[begin Provided records]
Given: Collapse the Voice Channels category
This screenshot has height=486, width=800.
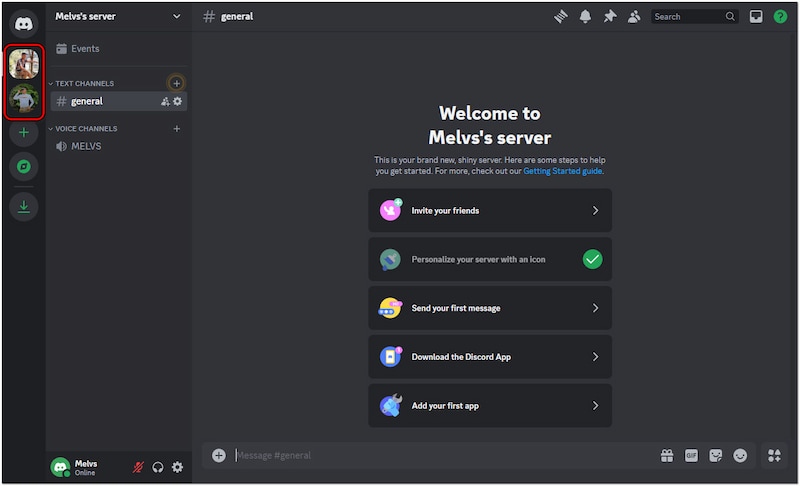Looking at the screenshot, I should 87,128.
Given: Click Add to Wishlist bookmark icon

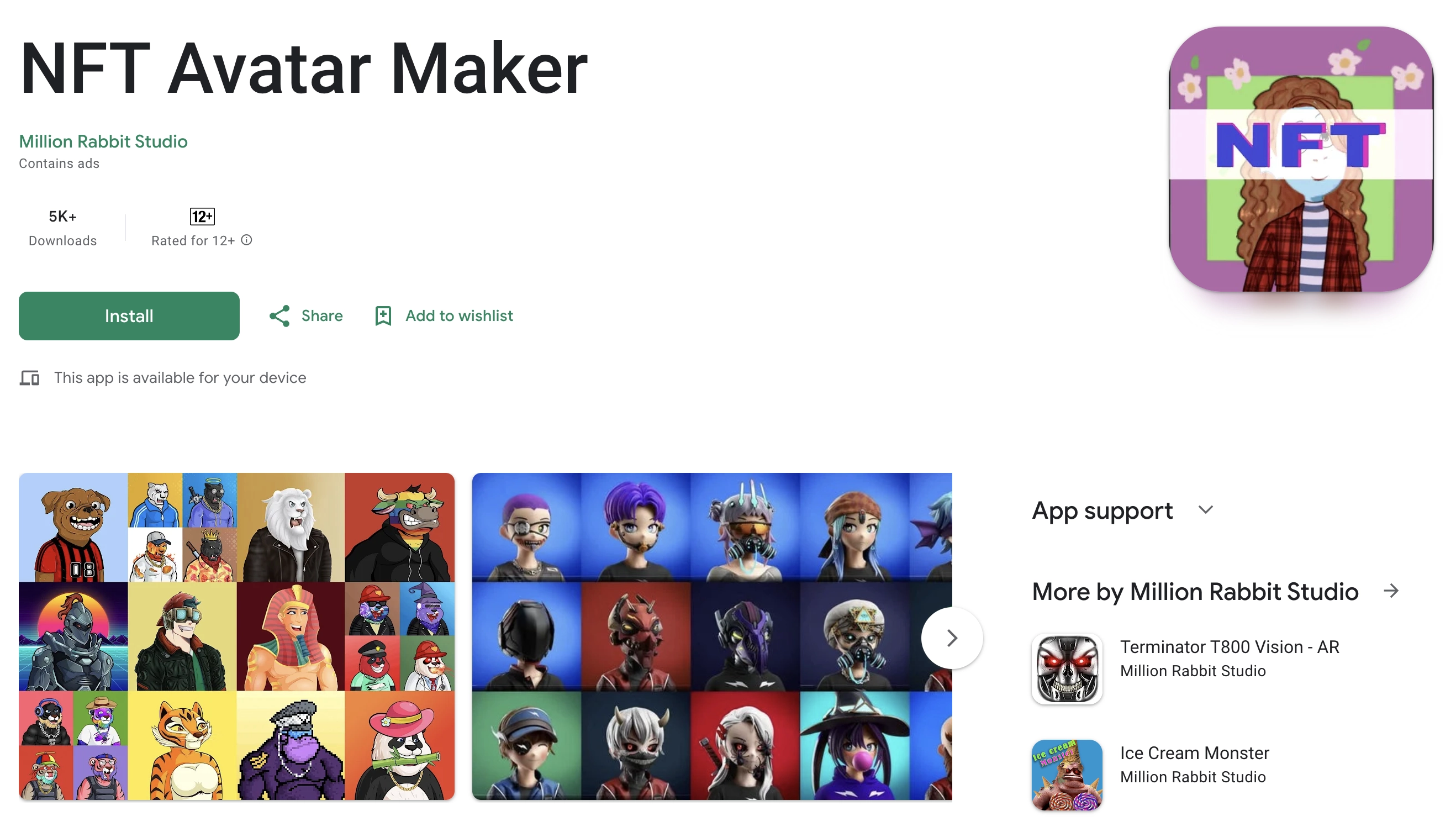Looking at the screenshot, I should [x=382, y=316].
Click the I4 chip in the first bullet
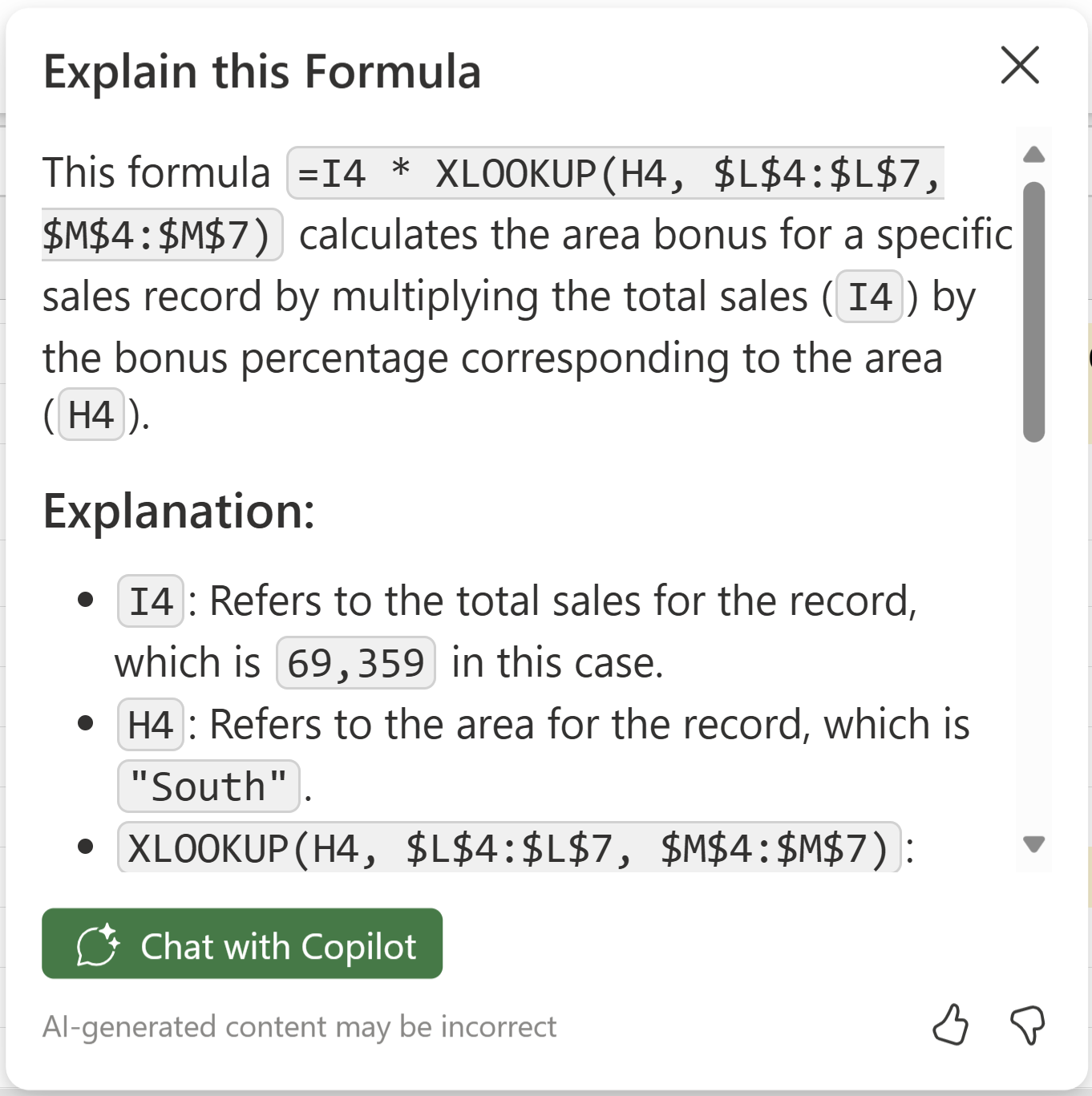 (x=151, y=601)
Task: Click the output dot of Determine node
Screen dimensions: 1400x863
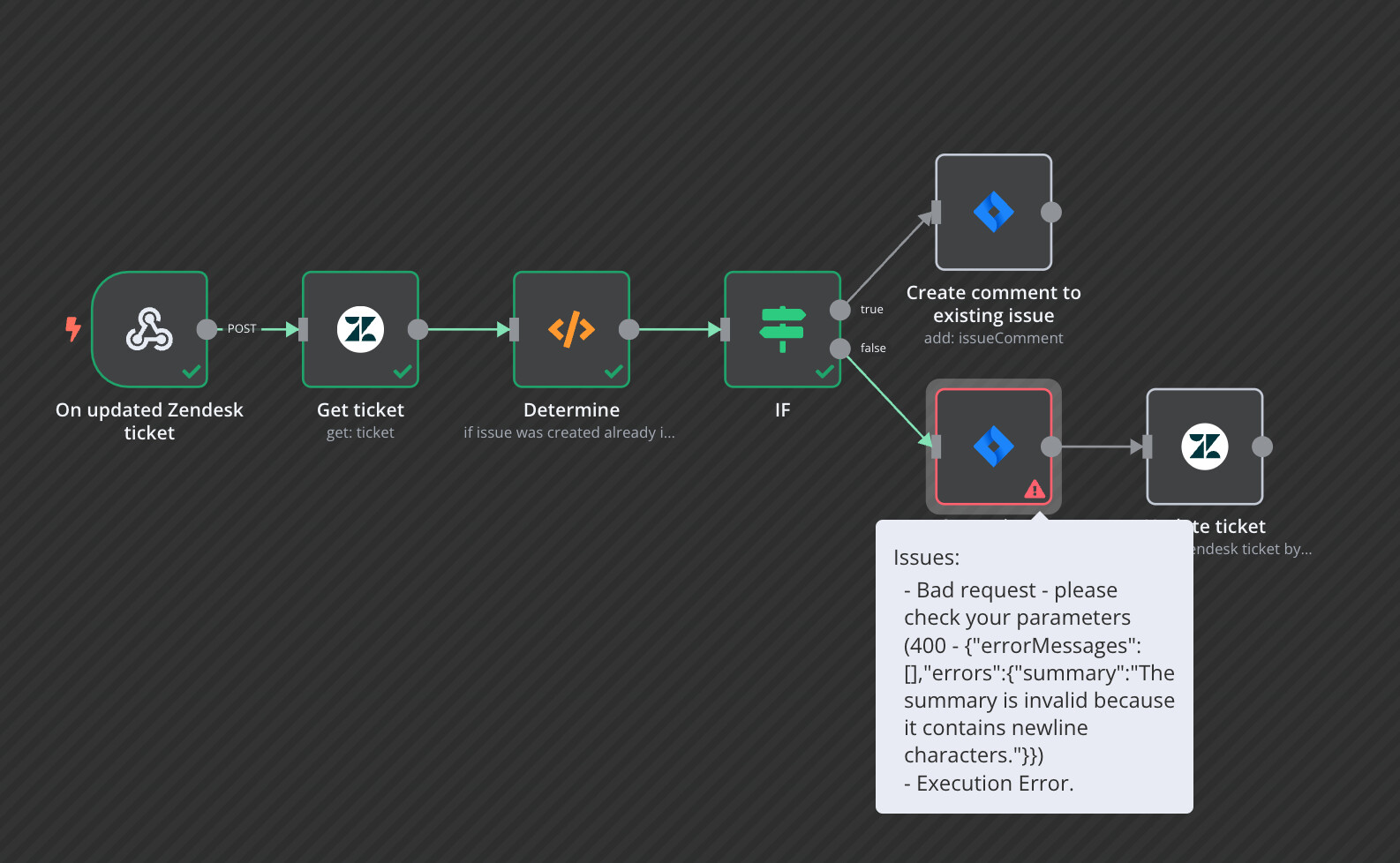Action: pyautogui.click(x=628, y=329)
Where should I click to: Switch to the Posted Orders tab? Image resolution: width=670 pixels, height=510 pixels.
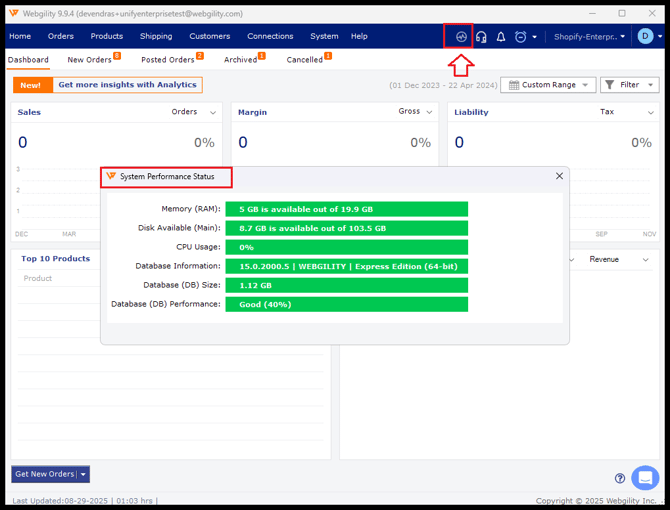pos(168,60)
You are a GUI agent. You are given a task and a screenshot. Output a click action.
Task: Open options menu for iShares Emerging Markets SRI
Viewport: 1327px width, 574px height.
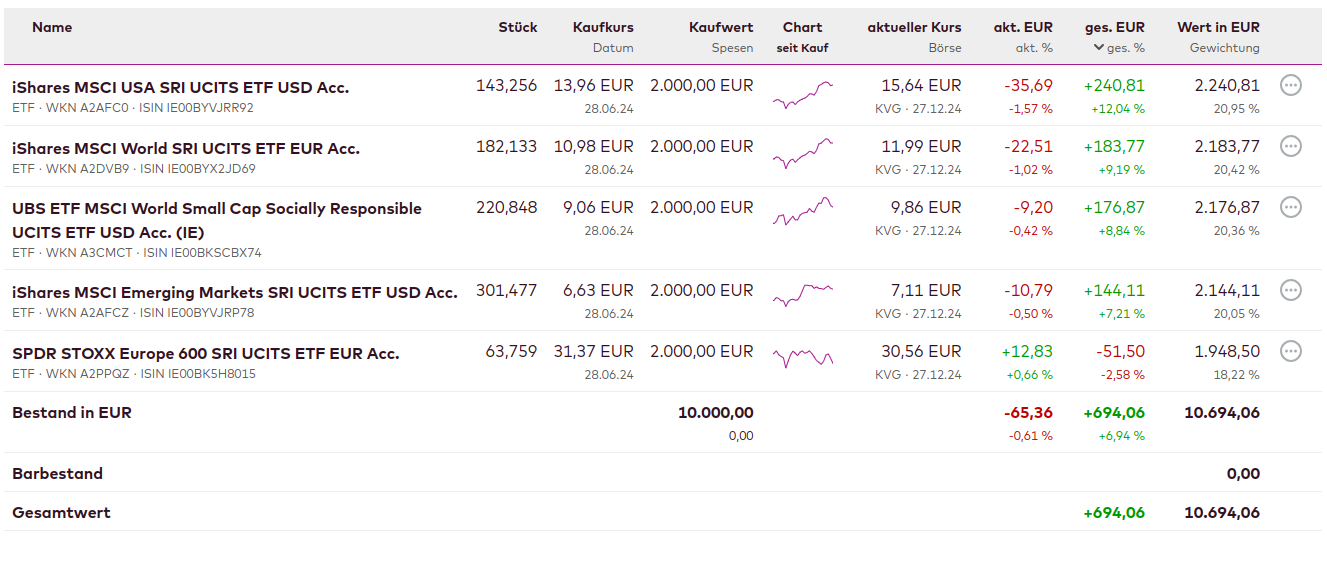(1291, 291)
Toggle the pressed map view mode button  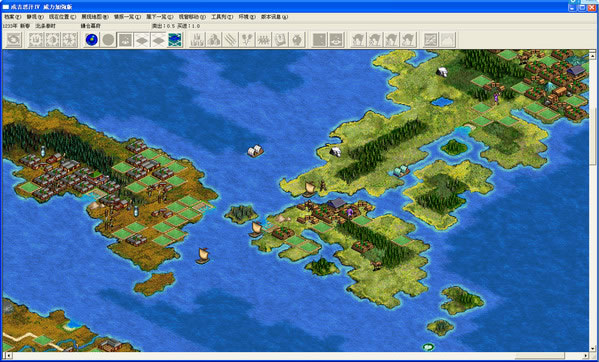(x=125, y=40)
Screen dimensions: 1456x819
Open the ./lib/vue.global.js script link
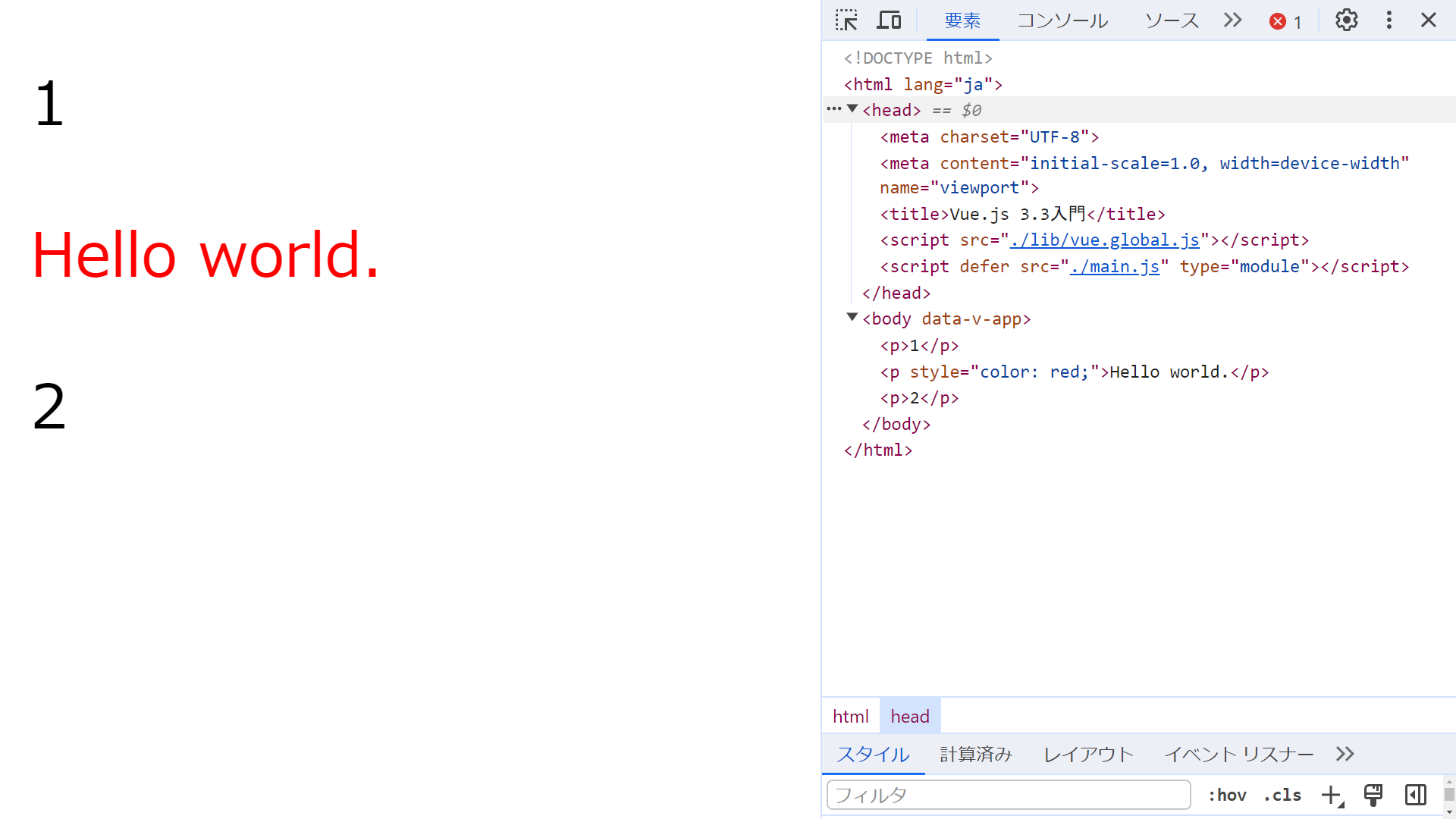tap(1104, 240)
[end Provided records]
■ **Instructions for the task**
Can you arrange the part of the rows that opens with the line containing "Screen dimensions: 1456x819" and runs through the end of the rows as a JSON list of strings, one per line, with blank lines and pictures left out?

■ **The solution**
[
  "Screen dimensions: 1456x819",
  "Open the ./lib/vue.global.js script link",
  "tap(1104, 240)"
]